Resenha do livro: IACONELLI, Vera. Manifesto antimaternalista: Psicanálise e políticas da reprodução. São Paulo: Companhia das Letras, 2023.

A sala de aula tem rosto de mulher1.

A constatação, ainda que vaga, atravessa a experiência da imensa maioria das pessoas que, em alguma etapa da vida, interpelou o espaço escolar. Tal afirmação ganha corpo e respaldo quando são acessadas as estatísticas sobre o perfil do professorado nacional e que confirmam, afinal, que a maioria dos docentes da educação básica é mulher2. Esse dado animou pesquisas, ampliou análises e consolidou escopos teóricos nos mais diversos campos, sublinhando-se aqui o estudo de temas como a feminização do magistério, trajetórias e práticas docentes e a organização da carreira3. É, todavia, ainda esparsa a produção que relaciona o perfil feminino da profissão com o seu entendimento como uma profissão do cuidado4.

Nesse sentido, vale destacar que outros campos, que não a Educação, têm apontado para possíveis interpretações do fenômeno.
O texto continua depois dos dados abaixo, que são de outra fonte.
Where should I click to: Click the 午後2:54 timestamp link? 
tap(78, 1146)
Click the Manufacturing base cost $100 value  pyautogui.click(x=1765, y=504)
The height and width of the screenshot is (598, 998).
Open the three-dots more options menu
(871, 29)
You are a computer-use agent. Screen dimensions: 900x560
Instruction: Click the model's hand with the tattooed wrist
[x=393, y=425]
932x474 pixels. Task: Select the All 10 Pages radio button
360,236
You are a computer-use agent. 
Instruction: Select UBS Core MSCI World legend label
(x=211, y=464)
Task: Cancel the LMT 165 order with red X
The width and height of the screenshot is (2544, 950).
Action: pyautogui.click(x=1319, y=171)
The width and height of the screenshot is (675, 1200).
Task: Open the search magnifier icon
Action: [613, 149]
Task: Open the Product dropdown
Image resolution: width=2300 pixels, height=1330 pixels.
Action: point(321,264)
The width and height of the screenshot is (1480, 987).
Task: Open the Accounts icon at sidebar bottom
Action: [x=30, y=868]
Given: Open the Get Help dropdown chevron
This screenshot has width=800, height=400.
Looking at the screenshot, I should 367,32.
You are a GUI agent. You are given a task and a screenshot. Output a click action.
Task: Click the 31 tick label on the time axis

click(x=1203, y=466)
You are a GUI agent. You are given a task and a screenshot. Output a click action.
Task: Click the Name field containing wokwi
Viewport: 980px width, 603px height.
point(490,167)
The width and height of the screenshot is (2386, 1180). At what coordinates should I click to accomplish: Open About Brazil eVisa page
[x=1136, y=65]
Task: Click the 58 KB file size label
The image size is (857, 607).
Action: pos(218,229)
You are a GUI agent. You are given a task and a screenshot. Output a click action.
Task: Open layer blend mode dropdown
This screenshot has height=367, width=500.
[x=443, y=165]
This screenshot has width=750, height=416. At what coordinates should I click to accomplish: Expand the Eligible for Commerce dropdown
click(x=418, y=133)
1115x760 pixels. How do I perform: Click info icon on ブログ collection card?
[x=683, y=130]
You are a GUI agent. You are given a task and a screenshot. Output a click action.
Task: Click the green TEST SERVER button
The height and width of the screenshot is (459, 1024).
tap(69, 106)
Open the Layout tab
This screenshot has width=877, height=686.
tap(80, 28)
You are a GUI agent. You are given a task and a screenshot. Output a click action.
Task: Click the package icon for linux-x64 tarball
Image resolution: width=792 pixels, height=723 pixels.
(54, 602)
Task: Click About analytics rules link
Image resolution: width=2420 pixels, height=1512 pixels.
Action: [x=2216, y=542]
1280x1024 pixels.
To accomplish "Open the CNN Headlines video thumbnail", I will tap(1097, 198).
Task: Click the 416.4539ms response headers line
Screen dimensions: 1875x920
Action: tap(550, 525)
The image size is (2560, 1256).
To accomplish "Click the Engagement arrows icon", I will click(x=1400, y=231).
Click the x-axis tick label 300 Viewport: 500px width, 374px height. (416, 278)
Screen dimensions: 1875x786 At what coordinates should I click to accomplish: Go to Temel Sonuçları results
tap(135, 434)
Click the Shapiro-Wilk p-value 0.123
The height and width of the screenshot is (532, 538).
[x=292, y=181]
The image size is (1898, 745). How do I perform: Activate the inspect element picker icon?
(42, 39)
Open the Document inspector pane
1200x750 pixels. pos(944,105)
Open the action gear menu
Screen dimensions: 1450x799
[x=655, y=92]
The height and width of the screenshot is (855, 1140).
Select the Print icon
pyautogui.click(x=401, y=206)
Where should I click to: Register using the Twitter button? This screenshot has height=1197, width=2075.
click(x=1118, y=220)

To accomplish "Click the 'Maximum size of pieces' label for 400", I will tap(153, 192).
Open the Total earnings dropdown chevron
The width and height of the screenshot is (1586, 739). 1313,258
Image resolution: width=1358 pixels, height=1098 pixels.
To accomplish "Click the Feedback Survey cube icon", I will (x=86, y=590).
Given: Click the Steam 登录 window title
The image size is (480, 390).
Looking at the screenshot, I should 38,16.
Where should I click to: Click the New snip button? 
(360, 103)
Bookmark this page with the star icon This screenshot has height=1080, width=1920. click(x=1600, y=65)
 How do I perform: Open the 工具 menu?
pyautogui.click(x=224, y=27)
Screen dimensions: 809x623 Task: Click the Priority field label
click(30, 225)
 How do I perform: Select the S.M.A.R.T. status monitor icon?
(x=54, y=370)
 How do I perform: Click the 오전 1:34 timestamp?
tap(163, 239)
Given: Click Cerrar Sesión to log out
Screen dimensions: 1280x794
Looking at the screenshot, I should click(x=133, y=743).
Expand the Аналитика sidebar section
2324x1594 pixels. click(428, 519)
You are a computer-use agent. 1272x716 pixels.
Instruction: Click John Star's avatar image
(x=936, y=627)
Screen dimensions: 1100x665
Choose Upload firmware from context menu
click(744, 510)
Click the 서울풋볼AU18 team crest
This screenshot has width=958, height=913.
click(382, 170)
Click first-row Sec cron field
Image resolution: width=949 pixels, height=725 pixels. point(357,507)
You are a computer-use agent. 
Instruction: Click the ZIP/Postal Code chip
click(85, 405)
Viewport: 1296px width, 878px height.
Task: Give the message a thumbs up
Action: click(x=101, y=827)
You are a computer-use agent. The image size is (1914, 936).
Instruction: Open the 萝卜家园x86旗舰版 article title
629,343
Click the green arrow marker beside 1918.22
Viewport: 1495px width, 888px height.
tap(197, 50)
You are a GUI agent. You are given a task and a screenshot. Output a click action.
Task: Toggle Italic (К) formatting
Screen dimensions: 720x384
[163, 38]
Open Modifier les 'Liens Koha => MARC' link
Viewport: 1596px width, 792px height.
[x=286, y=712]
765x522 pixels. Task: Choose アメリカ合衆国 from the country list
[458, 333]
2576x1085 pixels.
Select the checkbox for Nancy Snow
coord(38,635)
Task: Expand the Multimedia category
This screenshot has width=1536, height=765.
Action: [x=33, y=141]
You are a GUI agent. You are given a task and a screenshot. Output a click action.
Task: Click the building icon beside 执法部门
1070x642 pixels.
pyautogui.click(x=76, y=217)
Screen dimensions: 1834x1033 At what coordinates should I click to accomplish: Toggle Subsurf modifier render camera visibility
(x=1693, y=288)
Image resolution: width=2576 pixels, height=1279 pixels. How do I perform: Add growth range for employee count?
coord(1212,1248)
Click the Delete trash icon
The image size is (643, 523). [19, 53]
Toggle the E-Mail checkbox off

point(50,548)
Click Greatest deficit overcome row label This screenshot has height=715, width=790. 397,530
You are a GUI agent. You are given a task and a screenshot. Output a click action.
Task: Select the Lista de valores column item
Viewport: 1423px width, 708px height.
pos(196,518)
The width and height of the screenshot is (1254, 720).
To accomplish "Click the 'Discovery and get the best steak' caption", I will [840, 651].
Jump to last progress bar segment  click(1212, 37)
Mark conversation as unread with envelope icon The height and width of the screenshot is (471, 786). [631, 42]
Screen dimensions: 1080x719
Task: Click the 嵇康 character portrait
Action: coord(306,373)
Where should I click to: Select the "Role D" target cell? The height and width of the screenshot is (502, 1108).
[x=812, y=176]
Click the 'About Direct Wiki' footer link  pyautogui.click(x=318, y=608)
Dentre eles, o campo da filosofia tem trazido considerações a respeito da densidade social e da representatividade econômica do trabalho de doméstico e de cuidado (Federici, 2023; 2019; Davis, 2016), ao passo que a antropologia tem abordado a multiplicidade de arranjos familiares possíveis e os meios pelos quais eles lidam com o zelo para com as novas gerações (Segato, 2021; Fonseca, 2002). Para além deles, vem também da Psicanálise algumas ponderações preciosas para pensar os mecanismos sociais e subjetivos que informam sobre os procedimentos de gestão da vida - sobretudo da vida dos mais jovens - estruturados com a Modernidade. Algumas delas, pois, ganharam espaço pela via de um “manifesto antimaternalista” (Iaconelli, 2023) que se propõe a tensionar as redes que ligam psicanálise e políticas de reprodução.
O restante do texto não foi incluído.